Rhein-Neckar/Südwesten, 30. Mai 2016. (red) Der Wetter-Unternehmer Jörg Kachelmann ist bekannt für deftige Worte. In einem heute veröffentlichten Text unterstellt er insbesondere dem SWR und dem BR und der ARD insgesamt, mitverantwortlich für den Tod von Menschen zu sein, weil sie ihrer Informationspflicht nicht nachgekommen seien: “Faulheit kostet Menschenleben.” Er benennt die aus seiner Sicht Schuldigen auch beim Namen: Volker Herres (Programmdirektor ARD), Peter Boudgoust (Intendant SWR), Ulrich Wilhelm (Intendant BR).
Von Hardy Prothmann
Stell Dir vor, es ist Naturkatastrophe in Deutschland, Menschen sterben, werden schwer verletzt. Und das ganze Leid, die ganze Katastrophe findet im Stillen statt. Kein Brennpunkt im Ersten, keine Sondersendungen in SWR und BR, wo das Desaster hauptsächlich stattgefunden hat, kein Trend bei Twitter (…)
So beginnt Jörg Kachelmann, früher als Wetter-Dienstleister Zulieferer für mehrere ARD-Sender, seinen Text “Hochwatergate”, indem er kein gutes Haar am Südwestrundfunk, am Bayerischen Rundfunk und am Gemeinschaftsprogramm ARD (Arbeitsgemeinschaft der Rundfunkanstalten Deutschlands) lässt.
Konkret wirft er den Sendern vor, die Bevölkerung nicht frühzeitig genug vor einer äußerst gefährlichen Wetterlage gewarnt zu haben. Die Programmverantwortlichen nennt er “faul, dumm, inkompetent oder alles zusammen”.
ARDSWRBR haben einen ganzen Nachmittag und Abend bis in die Nacht so gesendet, als ob in ihrem Sendegebiet niemand verzweifelt um sein Leben kämpfen würde, als ob keine Naturkatastrophe stattfände. Die Brennpunkte und Sondersendungen werden heute Montag stattfinden, wenn sie adrett in ihren frisch auf Spesen gekauften Stiefelchen im Schlamm stehen, sturzbetroffen gucken und behaupten, dass die Menschen vom Hochwasser überrascht worden seien. Sie werden irgendwas Ablenkendes faseln, dass irgendjemand anderes irgendwas besser machen müsste, damit man es in Zukunft besser machen könnte.

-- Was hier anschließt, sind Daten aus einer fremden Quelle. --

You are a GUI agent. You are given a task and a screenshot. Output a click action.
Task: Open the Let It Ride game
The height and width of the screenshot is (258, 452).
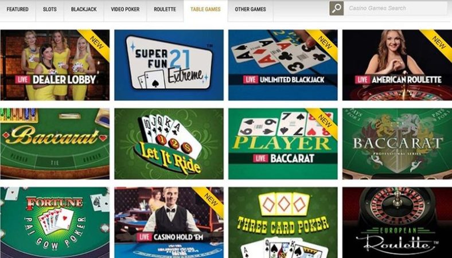coord(169,144)
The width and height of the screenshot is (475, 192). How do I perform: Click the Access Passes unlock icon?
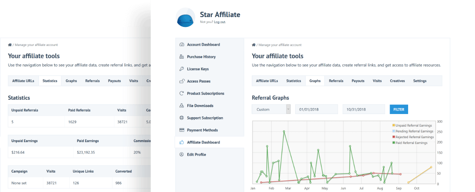[182, 82]
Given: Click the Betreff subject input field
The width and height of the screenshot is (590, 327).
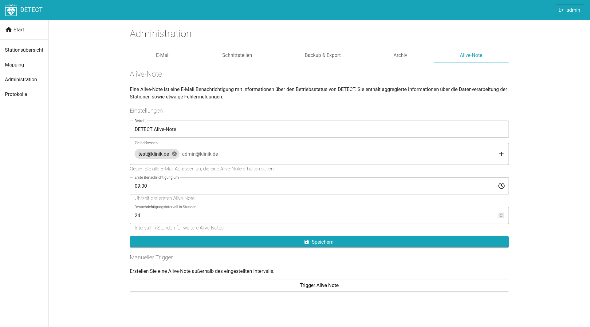Looking at the screenshot, I should coord(319,130).
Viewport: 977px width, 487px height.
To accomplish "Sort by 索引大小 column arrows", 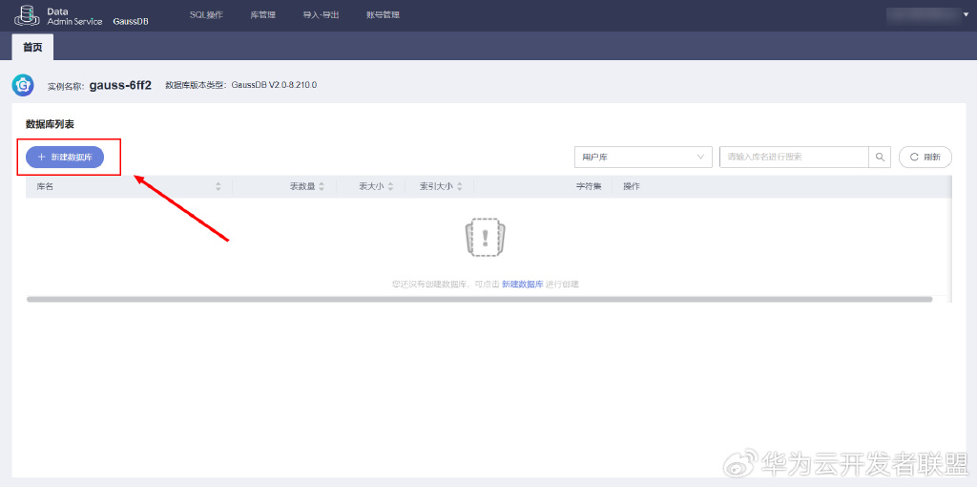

Lügner. Ja, viele Menschen wurden überrascht, weil die öffentlich-rechtlichen Sender einmal mehr ihren eigentlichen Auftrag schamlos, wissentlich und willentlich ignoriert haben. Die Intendanten, Direktoren und Würdenträger von ARDSWRBR haben ihre Arbeit nicht gemacht, weil sie zu faul, dumm, inkompetent oder alles zusammen sind und es auch nach dem WDR-Desaster zum Pfingstunwetter 2014 nicht gelernt haben, was es heisst, Verantwortung für Menschen zu haben und diese zu leben.
Nach den Beleidigungen, die wir uns nicht zu eigen machen, kommt ein Vorwurf, der es in sich hat und den wir uns auch nicht zu eigen machen: Herr Kachelmann gibt drei namentlich benannten ARD-Progammverantwortlichen indirekt die Mitschuld an den Todesfällen infolge der Unwetter vom Wochenende:
Die Toten aus Schlamm und Wasser sind Tote, die hätten vermieden können. Auch durch Sie, Volker Herres, Peter Boudgoust, Ulrich Wilhelm, wenn Sie die Gnade gehabt hätten, Ihre Aufgabe wahrzunehmen. Der Respekt vor den Toten gebietet, dass sowas nie mehr wieder vorkommen darf, und zwar ab sofort. Deshalb darf man nicht die nächste Gremiensitzung abwarten, an dem der Rundfunkrat Ihre Arbeit toll findet. Sie müssten einmal im Leben agieren, nur einmal, ohne dass ein Politiker Sie vorher anruft. Auch heute ist schon wieder Unwettertag. Gestern hatten Sie sicher einen netten ruhigen Sonntag im Kreise der Lieben. Schämen Sie sich für Ihr faules Nichtstun in Zeiten der Not. Und wachen Sie endlich auf.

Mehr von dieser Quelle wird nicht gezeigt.